Significant clinical improvement in heart failure symptoms was observed following VinV implantation in the majority of patients. In all patients who had 2-year follow-up data, NYHA functional class I and II was observed in 82.8% and 100% patients with aortic and mitral VinV implantation, respectively (Figure 2). The majority of patients who had longer follow-up after VinV implantation had NYHA functional class I and II heart failure symptoms: 27 of 27 patients at the third year, 14 of 15 patients at the fourth year, 6 of 6 patients at the fifth year, and 4 of 4 patients at the sixth year. One patient remained at NYHA functional class I at 8 years.
Performance of transcatheter valves
Transcatheter valve performance was determined by echocardiography. A significant reduction in prosthetic valvular pressure gradients and an increase in aortic prosthetic valve areas were seen at 12-month follow-up in the survivors with aortic VinV implantation (Figures 3E and 3G). A significant reduction in mean transmitral pressure gradient was also observed in patients following transcatheter mitral VinV implantation (Figure 3F). Aortic VinV implantation resulted in significant improvement in left ventricular ejection fraction (LVEF) within 1-year follow-up in patients who had baseline LVEF of ≤50% (Figure 3A). By contrast, there was no improvement in LVEF in patients following mitral VinV implantation (Figure 3B). PASP was significantly decreased within 1 year following aortic VinV implantation in the patients who had baseline PASP of >50 mm Hg (p < 0.001) (Figure 3C), but there was only a trend toward a decrease in PASP in the patients who had mitral VinV implantation (p = 0.08) (Figure 3D). Further analysis (F test on the basis of longitudinal models with covariance structure) showed that PASP and mean gradient significantly decreased with time following either aortic or mitral VinV implantation (p < 0.001). There was a continuing decrease in PASP from 12 to 36 months following mitral VinV implantation (Figure 4).
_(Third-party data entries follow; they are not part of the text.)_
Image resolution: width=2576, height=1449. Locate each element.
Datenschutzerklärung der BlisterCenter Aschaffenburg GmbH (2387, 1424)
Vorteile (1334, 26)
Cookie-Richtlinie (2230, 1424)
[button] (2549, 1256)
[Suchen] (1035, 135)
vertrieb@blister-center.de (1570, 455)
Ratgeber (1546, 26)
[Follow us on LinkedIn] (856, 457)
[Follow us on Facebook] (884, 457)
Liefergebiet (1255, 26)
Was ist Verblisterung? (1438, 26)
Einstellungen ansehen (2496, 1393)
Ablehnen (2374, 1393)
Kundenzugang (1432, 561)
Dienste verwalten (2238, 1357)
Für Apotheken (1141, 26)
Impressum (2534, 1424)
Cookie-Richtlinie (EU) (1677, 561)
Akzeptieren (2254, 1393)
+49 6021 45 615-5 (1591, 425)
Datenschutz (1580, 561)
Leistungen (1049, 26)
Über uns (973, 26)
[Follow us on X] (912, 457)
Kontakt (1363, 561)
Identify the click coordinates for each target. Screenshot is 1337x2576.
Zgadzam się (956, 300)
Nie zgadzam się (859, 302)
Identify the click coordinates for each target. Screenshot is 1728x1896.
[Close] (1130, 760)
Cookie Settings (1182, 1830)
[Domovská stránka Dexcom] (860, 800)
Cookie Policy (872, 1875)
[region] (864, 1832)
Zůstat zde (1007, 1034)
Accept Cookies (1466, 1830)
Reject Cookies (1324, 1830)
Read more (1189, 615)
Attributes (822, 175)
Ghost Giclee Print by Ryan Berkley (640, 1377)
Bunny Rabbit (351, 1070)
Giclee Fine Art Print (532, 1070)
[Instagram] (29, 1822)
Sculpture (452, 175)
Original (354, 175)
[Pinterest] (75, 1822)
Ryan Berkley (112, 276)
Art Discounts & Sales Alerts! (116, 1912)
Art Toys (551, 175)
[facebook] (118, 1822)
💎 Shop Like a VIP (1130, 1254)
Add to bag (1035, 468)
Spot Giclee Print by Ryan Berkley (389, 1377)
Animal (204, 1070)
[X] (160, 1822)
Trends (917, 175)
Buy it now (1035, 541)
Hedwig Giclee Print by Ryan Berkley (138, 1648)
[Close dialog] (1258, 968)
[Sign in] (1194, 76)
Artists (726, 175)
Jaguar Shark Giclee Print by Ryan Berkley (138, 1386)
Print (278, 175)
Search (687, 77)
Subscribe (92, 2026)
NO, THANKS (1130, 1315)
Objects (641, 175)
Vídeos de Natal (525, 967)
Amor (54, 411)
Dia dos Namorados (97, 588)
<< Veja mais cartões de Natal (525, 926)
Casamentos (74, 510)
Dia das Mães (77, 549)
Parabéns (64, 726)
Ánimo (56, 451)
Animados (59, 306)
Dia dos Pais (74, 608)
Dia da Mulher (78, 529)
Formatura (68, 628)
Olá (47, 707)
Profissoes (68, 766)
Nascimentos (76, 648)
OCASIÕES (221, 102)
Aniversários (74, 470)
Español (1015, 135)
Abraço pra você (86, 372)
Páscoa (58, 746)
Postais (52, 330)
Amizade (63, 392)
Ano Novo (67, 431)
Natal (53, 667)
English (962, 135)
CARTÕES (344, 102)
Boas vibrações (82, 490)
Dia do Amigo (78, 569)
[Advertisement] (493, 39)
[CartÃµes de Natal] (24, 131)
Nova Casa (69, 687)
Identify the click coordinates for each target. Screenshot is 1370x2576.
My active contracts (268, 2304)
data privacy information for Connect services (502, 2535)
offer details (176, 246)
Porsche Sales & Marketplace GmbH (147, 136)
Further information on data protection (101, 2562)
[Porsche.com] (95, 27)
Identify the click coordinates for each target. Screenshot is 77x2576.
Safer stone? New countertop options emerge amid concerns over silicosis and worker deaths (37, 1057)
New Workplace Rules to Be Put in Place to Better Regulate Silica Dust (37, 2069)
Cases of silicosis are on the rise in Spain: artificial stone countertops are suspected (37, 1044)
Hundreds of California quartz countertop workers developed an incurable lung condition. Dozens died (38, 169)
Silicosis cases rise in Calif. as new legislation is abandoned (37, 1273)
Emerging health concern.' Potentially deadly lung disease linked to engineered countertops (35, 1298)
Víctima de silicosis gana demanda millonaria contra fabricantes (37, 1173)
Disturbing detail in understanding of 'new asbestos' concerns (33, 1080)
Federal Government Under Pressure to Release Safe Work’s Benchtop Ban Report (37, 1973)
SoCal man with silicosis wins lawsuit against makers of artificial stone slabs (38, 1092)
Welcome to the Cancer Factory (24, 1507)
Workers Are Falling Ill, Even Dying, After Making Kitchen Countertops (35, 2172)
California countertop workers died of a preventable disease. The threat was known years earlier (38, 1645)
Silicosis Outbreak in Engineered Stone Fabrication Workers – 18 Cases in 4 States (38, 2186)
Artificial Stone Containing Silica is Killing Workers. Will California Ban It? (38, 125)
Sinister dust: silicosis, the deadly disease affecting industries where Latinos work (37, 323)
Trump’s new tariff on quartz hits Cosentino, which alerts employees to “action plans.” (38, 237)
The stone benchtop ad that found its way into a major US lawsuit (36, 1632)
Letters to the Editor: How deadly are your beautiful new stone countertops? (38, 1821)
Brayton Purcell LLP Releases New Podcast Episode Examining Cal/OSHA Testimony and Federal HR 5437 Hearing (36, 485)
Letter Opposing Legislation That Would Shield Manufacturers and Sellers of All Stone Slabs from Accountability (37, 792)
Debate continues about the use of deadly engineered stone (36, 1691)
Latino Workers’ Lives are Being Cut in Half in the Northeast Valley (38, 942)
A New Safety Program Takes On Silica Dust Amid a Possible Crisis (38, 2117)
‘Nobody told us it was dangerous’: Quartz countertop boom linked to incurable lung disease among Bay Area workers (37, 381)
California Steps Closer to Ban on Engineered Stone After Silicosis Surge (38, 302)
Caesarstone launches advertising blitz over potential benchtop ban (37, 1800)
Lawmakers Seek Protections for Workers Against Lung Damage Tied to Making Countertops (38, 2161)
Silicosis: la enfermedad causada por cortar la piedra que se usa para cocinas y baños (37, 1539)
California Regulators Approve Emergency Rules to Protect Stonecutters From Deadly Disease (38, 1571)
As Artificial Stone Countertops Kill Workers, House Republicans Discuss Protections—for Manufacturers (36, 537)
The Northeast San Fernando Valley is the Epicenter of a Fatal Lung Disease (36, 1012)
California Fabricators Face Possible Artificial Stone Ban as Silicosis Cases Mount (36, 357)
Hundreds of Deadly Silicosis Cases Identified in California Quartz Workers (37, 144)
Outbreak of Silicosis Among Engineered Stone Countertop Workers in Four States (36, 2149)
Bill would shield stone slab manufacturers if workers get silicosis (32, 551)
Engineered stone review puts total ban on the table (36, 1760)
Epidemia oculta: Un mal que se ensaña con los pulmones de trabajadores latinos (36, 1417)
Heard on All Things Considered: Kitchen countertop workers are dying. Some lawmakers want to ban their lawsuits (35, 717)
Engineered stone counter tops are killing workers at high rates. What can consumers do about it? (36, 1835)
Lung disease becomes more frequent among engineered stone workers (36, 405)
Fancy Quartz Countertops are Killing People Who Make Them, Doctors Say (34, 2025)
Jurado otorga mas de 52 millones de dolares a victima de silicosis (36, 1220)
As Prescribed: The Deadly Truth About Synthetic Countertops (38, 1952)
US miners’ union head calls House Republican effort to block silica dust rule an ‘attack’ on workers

Of the patients who underwent aortic VinV implantation, 4 (9.5%) had mild regurgitation and 38 (90.5%) had no or trivial regurgitation at up to 8-year follow-up. In patients who underwent mitral VinV implantation, 4 (12.9%) and 27 (87.1%) had mild and no or trivial regurgitation at up to 5-year follow-up, respectively. Following VinV implantation, no patient had greater than mild regurgitation during follow-up.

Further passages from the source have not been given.